La presión económica nos remite a dos contradicciones fundamentales del capitalismo como modo de producción: una es la contradicción que genera el impulso de cada capitalista por obtener la máxima tasa de ganancia al reducir los costos de producción (en particular el costo de la fuerza de trabajo) y la imposibilidad de obtener beneficios en una economía mundo con una demanda real deprimida e insuficiente.

La segunda contradicción es causada por “la anarquía de la producción” en un ámbito en donde priva la competencia abierta entre capitalistas, cuya consecuencia es que los intereses de cualquier empresario como competidor tienden a ser contrarios a sus intereses como miembro de una clase.

Ambas contradicciones generan como consecuencia el conocido ciclo de fases de acumulación-estancamiento que caracteriza al modo de producción capitalista y cuya solución siempre ha requerido una ampliación, cada vez más profunda y abarcante, de la mercantilización de la economía, lo que en la actualidad la acerca peligrosamente a una asíntota de cien por ciento, haciendo descender acelerada y desordenadamente los índices de utilidad y, por tanto, agudizando la competencia entre capitalistas.[12]

Esta competencia, aun cuando se verifica fundamentalmente en el plano de la economía, a su vez se expresa a través y forma parte de la presión política, en tanto obliga a los empresarios (divididos para el efecto en “super acumuladores”, directivos y “los que aspiran al estatus y las recompensas de los directivos”) a entablar una descarnada lucha por los beneficios y por el reparto de la plusvalía mundial, a lo que se agrega la presencia (y, según Wallerstein, creciente influencia y número) de los llamados “movimientos antisistémicos”, los que “en el siglo xx han registrado ascenso tras ascenso” poniendo en entredicho el sistema-mundo capitalista (aun cuando sus políticas hayan errado de continuo entre el radicalismo y el reformismo).[13]

Por último, Wallerstein se hace cargo de la presión ideológica, misma que no duda en concebir como “el cuestionamiento de los paradigmas metafísicos elementales que han sido consecuencia y baluarte del surgimiento del capitalismo como sistema-mundo”,[14] y cuya quiebra a lo largo del siglo xx, según este autor, constituyen una presión determinante en contra del sistema-mundo capitalista, por cuanto los viejos paradigmas metafísicos y universalistas proporcionaron a “la ciencia” (¿burguesa?) un método, una estructura y una organización institucional-disciplinaria que justificaba y favorecía en todos los órdenes la dominación del capital, pero que, bajo su forma contemporánea —en cuya descripción Wallerstein se entretiene glosando la teoría de las “estructuras disipadoras” de Ilya Prigogine—[15] adoptando una perspectiva holística y prestando mucha atención a los análisis de gran escala, a los ciclos y a las tendencias, actualmente socava los postulados de la metafísica y su universalismo abstracto, dejando el paso a nuevas consideraciones y enfoques científicos que, por su naturaleza (¿intrínsecamente revolucionaria?), ya se articulan con los movimientos antisistémicos.

■ Sección de datos
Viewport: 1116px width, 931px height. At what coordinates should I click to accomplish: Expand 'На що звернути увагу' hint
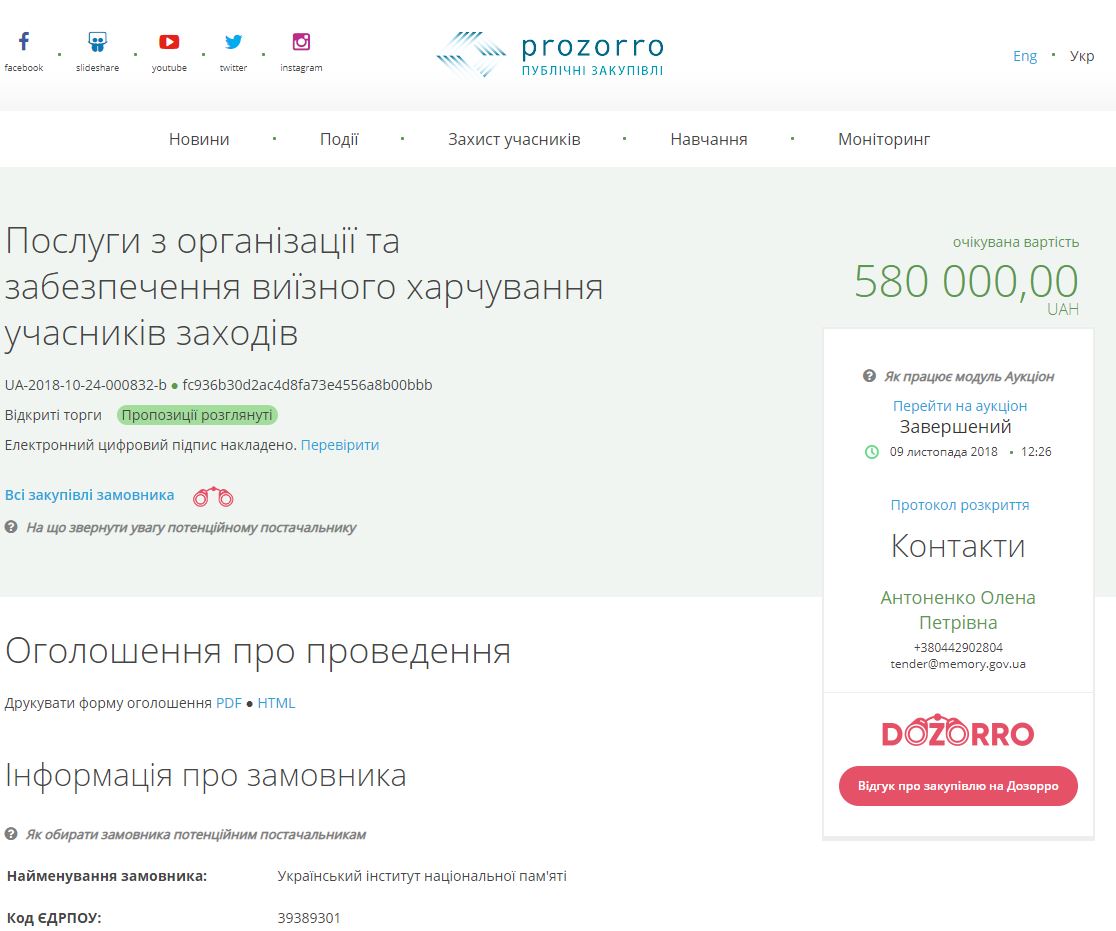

■ Tareas del ejercicio
a) Enumera los grupos en que, según el texto sobre el sistema-mundo capitalista, se dividen los empresarios en su lucha por los beneficios.
b) Prosigue el texto sobre las presiones contra el sistema-mundo capitalista a partir de su última oración.
Los datos no hacen falta para resolver este ejercicio.

■ Respuestas del ejercicio
a)
- "Super acumuladores"
- Directivos
- "Los que aspiran al estatus y las recompensas de los directivos"

b)
Para Wallerstein es muy claro que no existen condiciones sociohistóricas “objetivas” que no sean al mismo tiempo “subjetivas” y viceversa, de modo que entidades como el pensamiento, el conocimiento, la conciencia y los afectos son elementos determinantes en un estado de cosas crítico y, correlativamente, de su transformación revolucionaria. Es por ello que el sujeto social revolucionario adquiere en su propuesta las determinaciones de un “movimiento” y no necesariamente las de un líder, una organización política o un partido.

Igualmente, porque los objetivos y medios de sus luchas son singulares y diversos, a los “movimientos” nos se les pueden exigir ni posiciones políticas definitivas ni identificaciones ideológicas unívocas, excepto su vocación antisistémica, es decir, anticapitalista, tanto como su capacidad para articular creativa y transformadoramente la presión económica, la presión política y la presión ideológica.

Tomando como paradigma el “movimiento revolucionario de 1968” Wallernstein considera como sus sucedáneos actuales más representativos el movimiento zapatista del ezln, el movimiento antiglobalización iniciado en Seattle en 1999 y el Foro Social Mundial.

IV

Nuestros últimos autores examinados, Hardt y Negri, desarrollan un modelo de interpretación de la crisis estructural del capitalismo, así como de la posibilidad de generar nuevos sujetos revolucionarios, que puede ser reconocido como histórico-cultural, dado que, sin desdeñar las aportaciones diagnósticas de la teoría económica o del análisis histórico-estructural, pone el acento en el aspecto revolucionario del binomio imposibilidad/posibilidad de reproducción del orbe capitalista, a través de una enérgica apuesta por la construcción de un nuevo sujeto social anticapitalista, solidario y democrático, preformado a partir de la radicalización de las luchas que ahora mismo emprenden las minorías étnicas, las mujeres, los homosexuales, los desplazados y otros representantes de la llamada “multitud”, tanto como los trabajadores/consumidores de los países capitalistas hegemónicos o los “pobres” del resto del mundo.

Para construir su propuesta, Hardt y Negri parten de un esquema que, afirman, está ya en Marx, y que proporciona las líneas de fuerza y los parámetros de su investigación: “Los elementos fundamentales del método de Marx que nos orientan en el desarrollo del nuestro son: 1) la tendencia histórica, 2) la abstracción real, 3) el antagonismo, y 4) la constitución de la subjetividad”.[16]

Sin embargo, el modelo histórico-cultural no se fundamenta en un espectro limitado de teorías más o menos emparentadas en lo epistémico y lo discursivo (como en este caso el marxismo), sino en una abigarrada mezcla de linajes, herencias y corrientes de pensamiento cuyo denominador común es su tono crítico,  su talante reivindicativo y su anticapitalismo.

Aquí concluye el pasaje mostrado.